[[ Data shown open ]]

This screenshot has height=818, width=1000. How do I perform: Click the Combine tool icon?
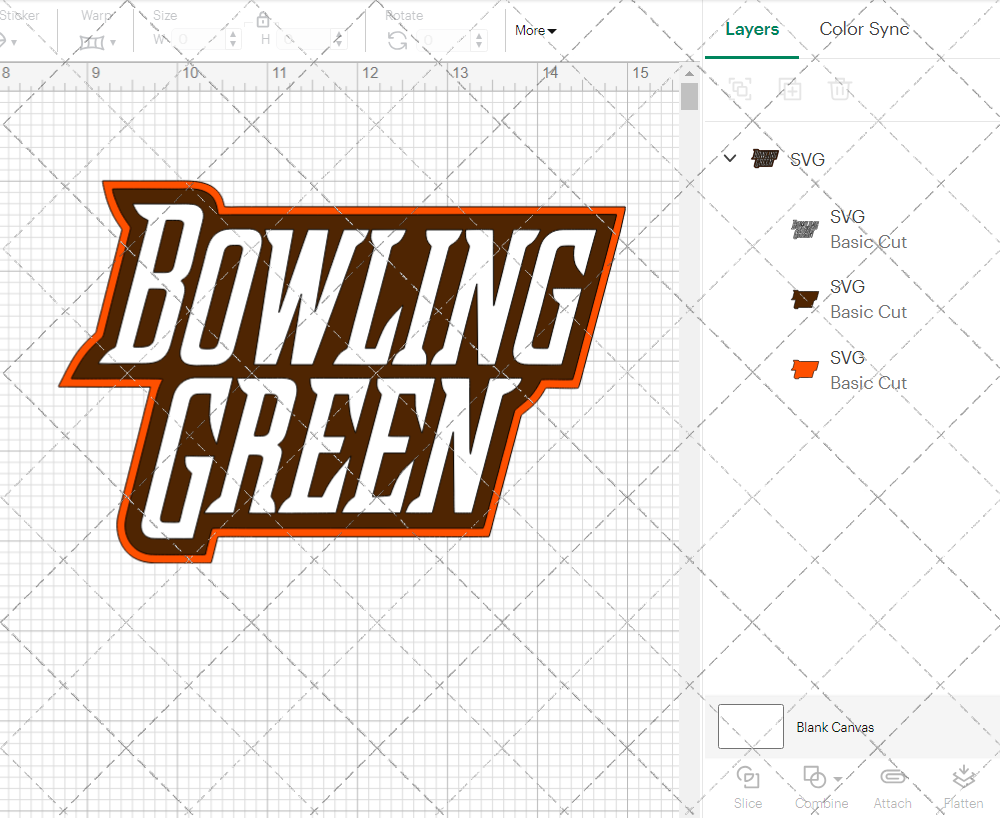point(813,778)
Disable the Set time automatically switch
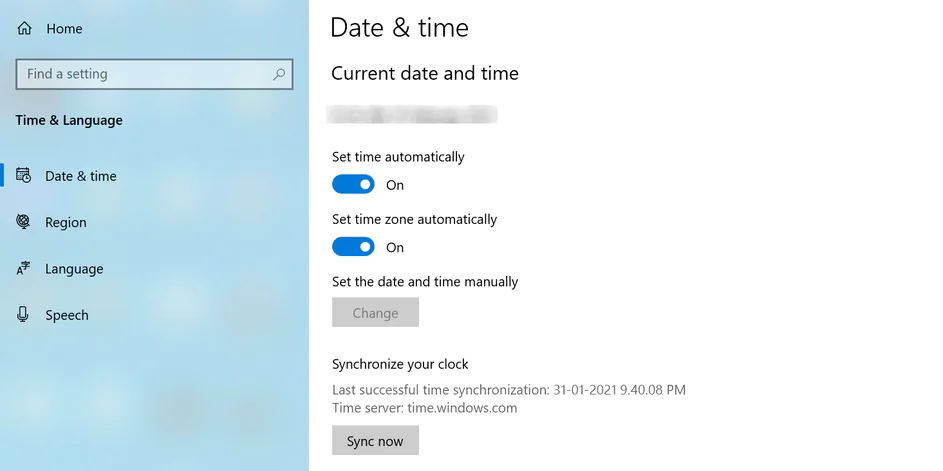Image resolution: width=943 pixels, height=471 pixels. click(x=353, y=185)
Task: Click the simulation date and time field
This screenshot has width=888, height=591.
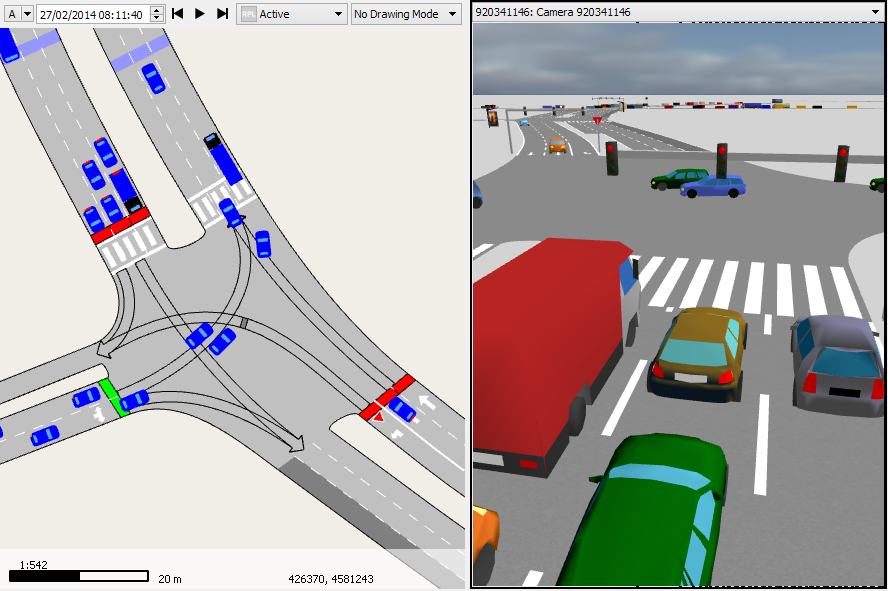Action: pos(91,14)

[[ Data shown closed ]]

What to do ▸ Each record above must be retyped exactly. Omit the pictures.

Reply to the exercise ▸
This screenshot has height=818, width=1000. How do I perform: Click the Combine tool icon?
point(813,778)
Disable the Set time automatically switch
Image resolution: width=943 pixels, height=471 pixels. click(x=353, y=185)
Task: Click the simulation date and time field
This screenshot has width=888, height=591.
Action: pos(91,14)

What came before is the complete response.